Even though Winograd's algorithm (matrix multiplication) is theoretically faster than Strassen's, the constant is so high that Winograd's is only faster in matrices so large you can't practically compute in the first place.

Quicksort is a more familiar example. Although its worst case complexity is O(n^2), many techniques have been invented to avoid the worst cases and execute in just O(n log n) (average case), and it's usually faster than merge sort in practice.

1 comments

Technically, you can't ever guarantee that you'll avoid the worst case of quicksort. All the techniques to make it nlogn are probabilistic, and you can always engineer a pathogenic input that will make quicksort run quadratic.

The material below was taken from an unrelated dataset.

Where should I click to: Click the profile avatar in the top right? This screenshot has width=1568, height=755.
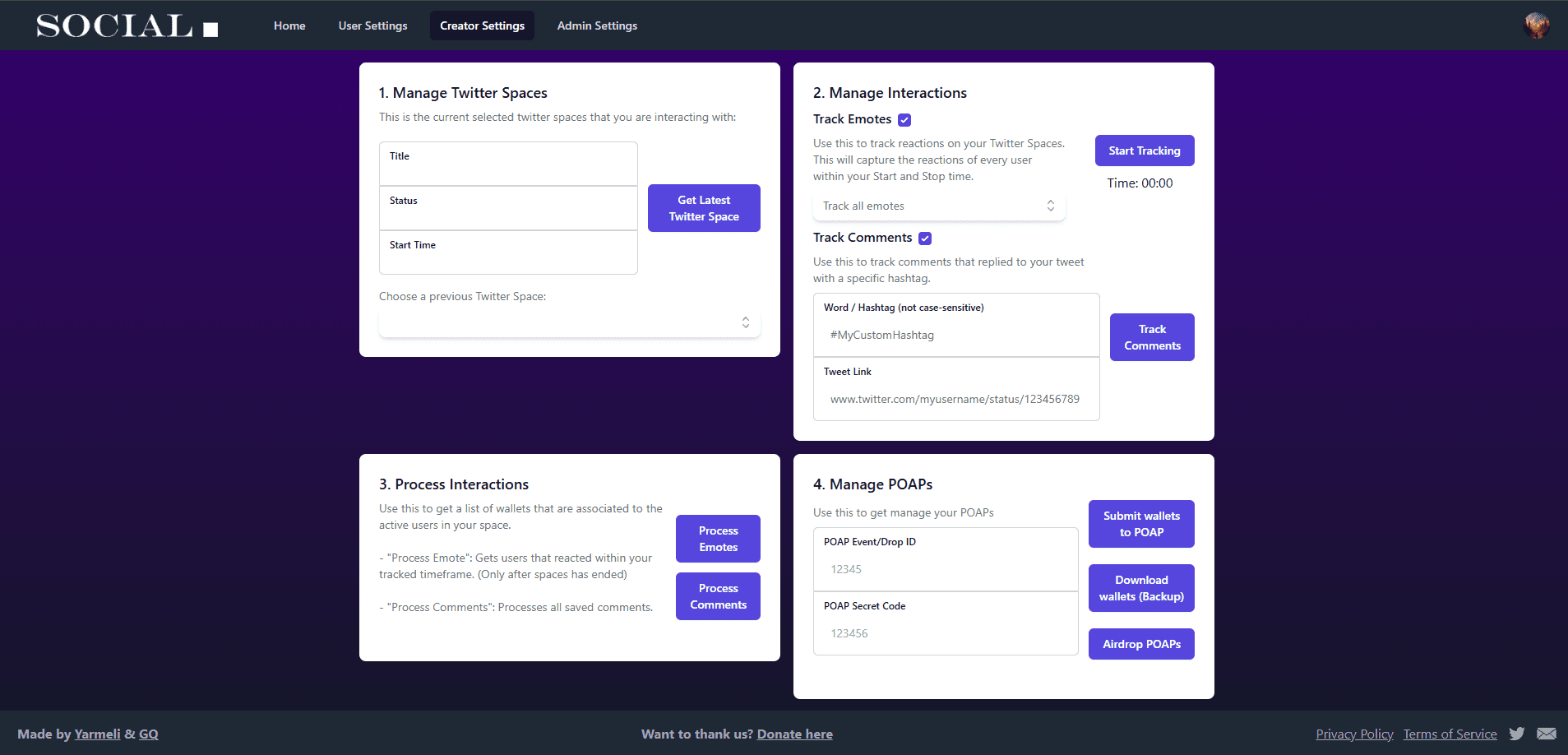coord(1536,25)
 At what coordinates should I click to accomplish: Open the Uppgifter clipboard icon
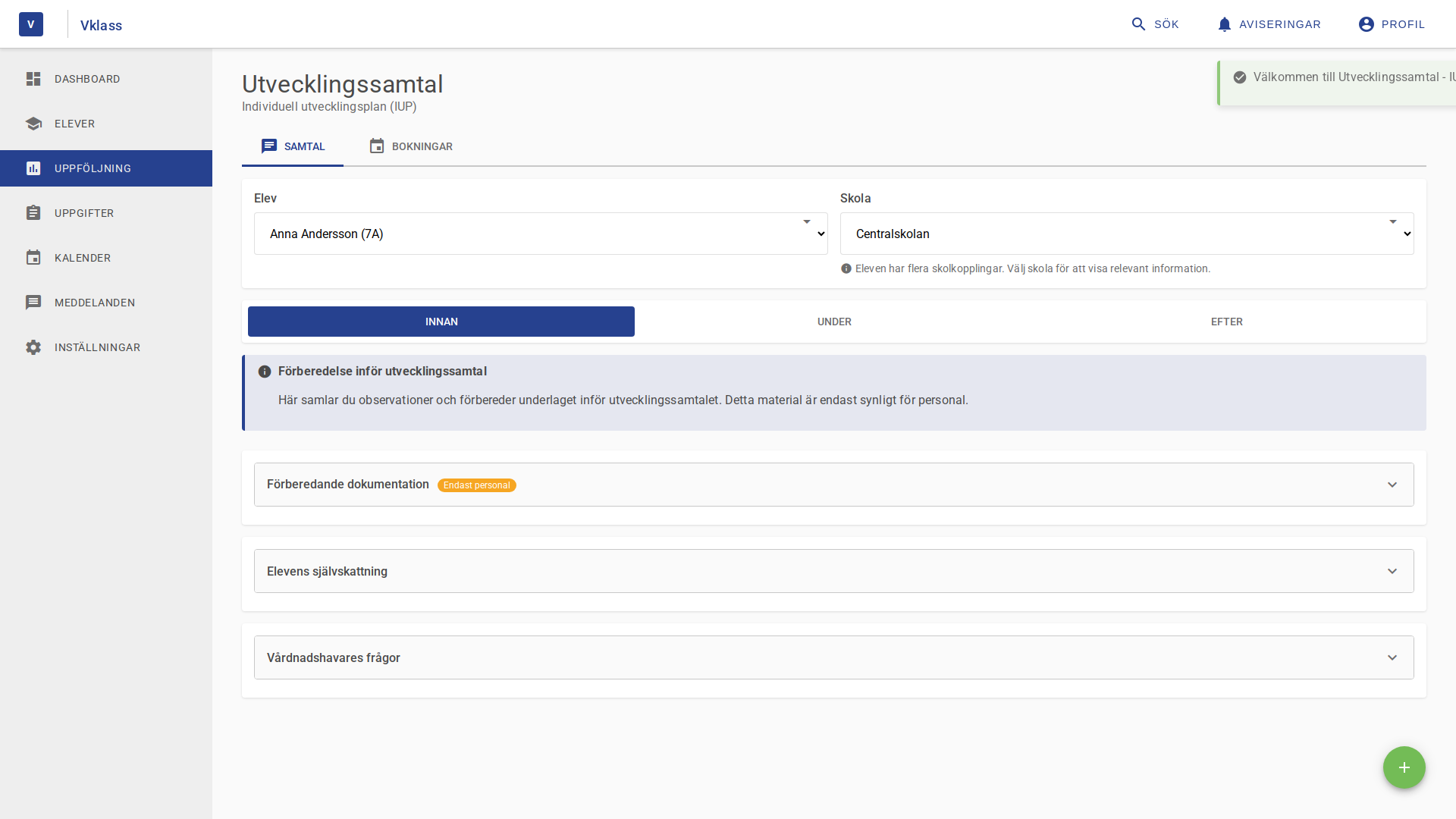[33, 213]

Mathematically this is expected, but I'm not disagreeing that quicksort is in practice even faster than the true nlogn comparison sorts.

I don't consider this a limitation of big O notation at all, but rather a common misconception among students when they first learn about the notation.

Is it true that quicksort is worst-case O(n lg n) if you always select the median? What if there are a lot of duplicate values at the median? My understanding has always been that for any quicksort algorithm on given hardware you can construct a pathogenic input that will be sorted in quadratic time.
Hardware is irrelevant. The analysis is mathematical and abstract. The model that people typically work in when doing this analysis is the comparison model: one < comparison costs 1 (http://en.wikipedia.org/wiki/Comparison_sort). There are other models that more closely resemble computers. For example, in the cell probe model (http://www.itl.nist.gov/div897/sqg/dads/HTML/cellProbeModel....) you have a word size (e.g. 32 bits, but the exact number is irrelevant) and you can construct radix sort in that model.

If all values in your set of numbers to sort are unique, then quicksort is indeed O(n lg n) worst case if you pivot about the median. If there are duplicate values, can you think of a way to still guarantee worst case O(n lg n)?